Left: No optimization. Right: -O1 optimization.

BinaryNinja was a good tool to look at individual binaries. However, when the purpose is comparison, I found Compiler Explorer to perform better. It is a free tool which output for this code can be seen here.

Optimization level 3

I skipped level 2 and went directly to level 3. At this level all optimizations are applied, regardless of compilation time and binary size. The documentation warn that increasing the volume of instruction may be detrimental to performance. Our instance does not fall under this condition and runtime dropped again to 11s.

$> clang -o card -lm -O3 card.cpp
$> time ./card > /dev/null

real    0m11.550s
user    0m11.531s
sys     0m0.000s

At this level, the Vector class is completely melted by the compiler, all v:: operators are gone from the symbol table.

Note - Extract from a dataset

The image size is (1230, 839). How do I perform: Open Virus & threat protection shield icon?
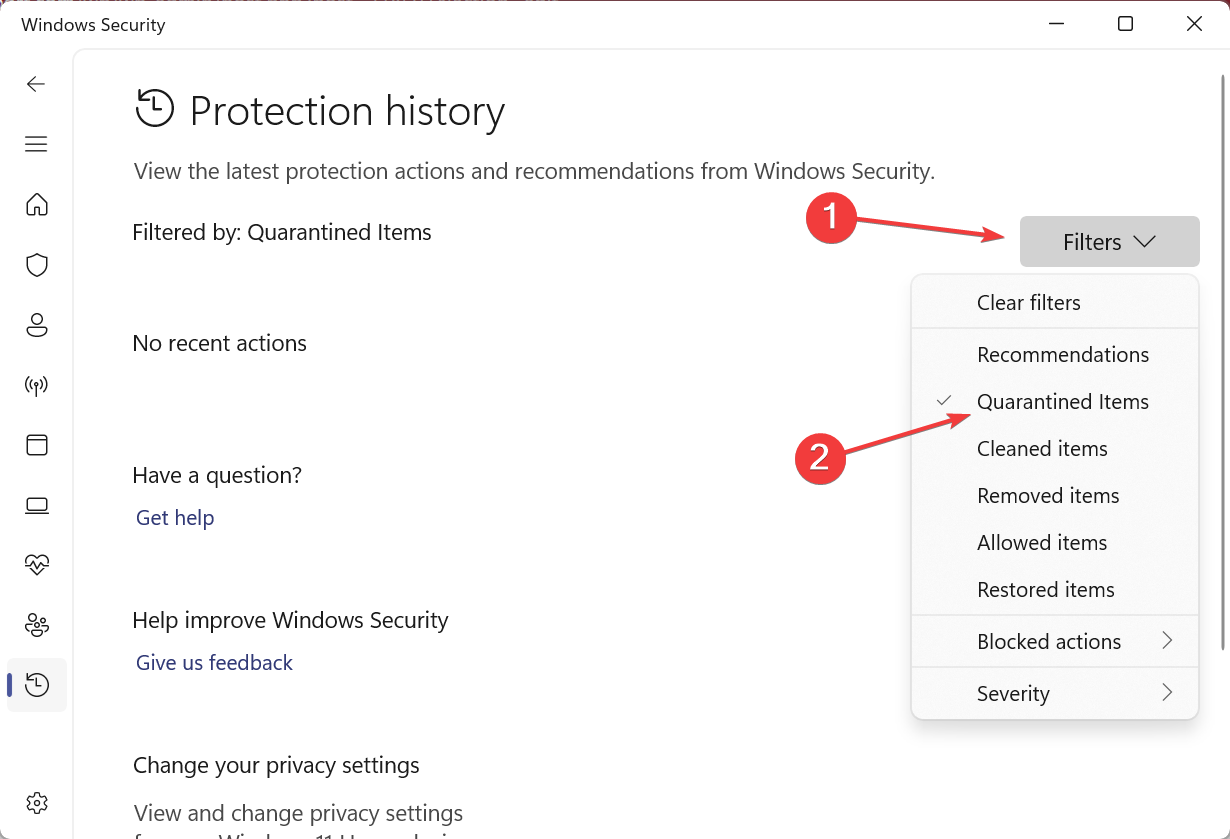[37, 265]
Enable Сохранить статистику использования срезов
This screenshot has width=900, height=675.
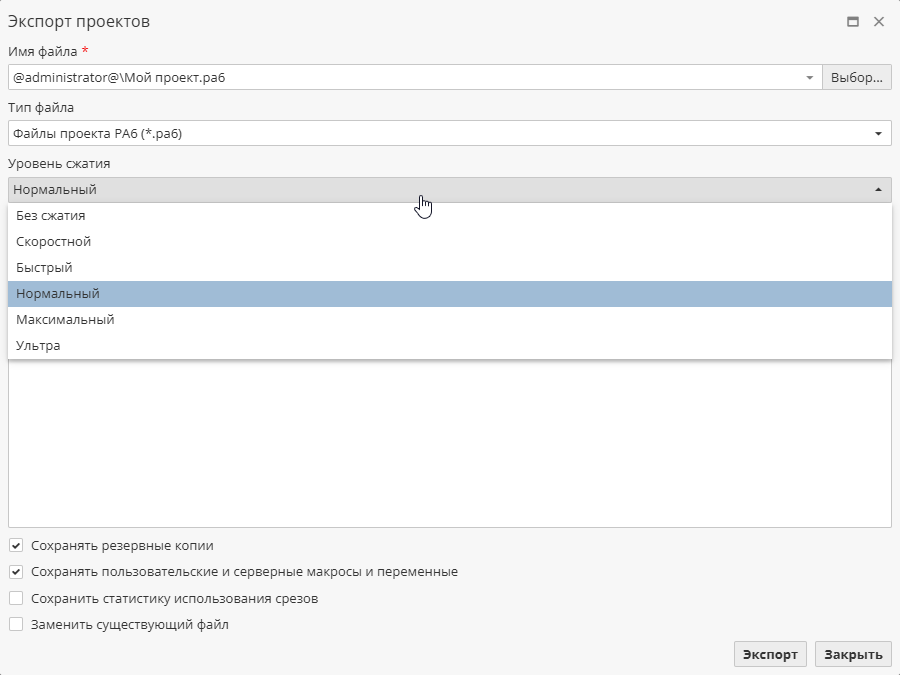click(x=16, y=598)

A particularly rich example is the normal assignment line found in TraceRay function.

int TraceRay(v origin, v destination, float &t, v &normal) {
  .
  normal = v(0, 0, 1);
  .
}

This line is compiled to 11 instructions with -O1 but only two with -O3.

movss   dword [rbx], xmm1
lea     rdi, [rsp+0x8 {var_a0}]
movss   xmm2, dword [rel data_401298]
xorps   xmm0, xmm0  {0x0}
xorps   xmm1, xmm1  {0x0}
call    v::v
mov     eax, dword [rsp+0x10 {var_98}]
mov     rcx, qword [rsp+0x28 {var_80}]
mov     dword [rcx+0x8], eax
mov     rax, qword [rsp+0x8 {var_a0}]
mov     qword [rcx], rax

mov     qword [r14], 0x0
mov     dword [r14+0x8], 0x3f800000

Left: -O1. Right: -O3.

On top of all the inlining (v::v constructor is gone, and the target is directly written into), clang moved some compile-time vector values from .text segment directly into the instruction stream in order to avoid reading operand from memory. This is the case for value 1.0f (0x3f800000).

Clang also detected two 4 bytes values set to zero next to each other and decided to set them with one 8-byte assignment (qword vs dword).

Using all cores

So far the raytracer was mono-threaded. For the next step, I threw all of the Ryzen 5 cores (12) at the problem. Minor refactoring resulted into card_cores.cpp which spawns 512 pthread to render segments of 512 continuous pixels.

$> clang -O3 -o card_cores -lm -lpthread card_cores.cpp
$> time ./card_cores > /dev/null

real    0m26.758s
user    0m34.531s
sys     4m35.453s

Oops. Throwing 12 cores at the task now takes twice as long to complete. I was surprised by the result since I was careful to avoid false sharing, an issue well described by Scott Meyers^[5] that arise when cache coherency dominates runtime. I had obviously failed to cuddle the cachelines. If you go back to card_cores.cpp, can you spot the mistake?

If you guessed libc's rand(), you were right. This version of the random generator maintains an internal state between calls which mean every core calling rand() made all other core cacheline containing that state dirty. The solution was to re-implement the random function generator with a thread local.

thread_local int seed = 1;
float R() {
  seed = ( 214013 * seed + 2531011);
  return ((seed >> 16) & 0xFFFF) / 66635.0f;
}

multi_thard.cpp showed tremendous improvement, achieving a 10x speedup compared to the mono-threaded version.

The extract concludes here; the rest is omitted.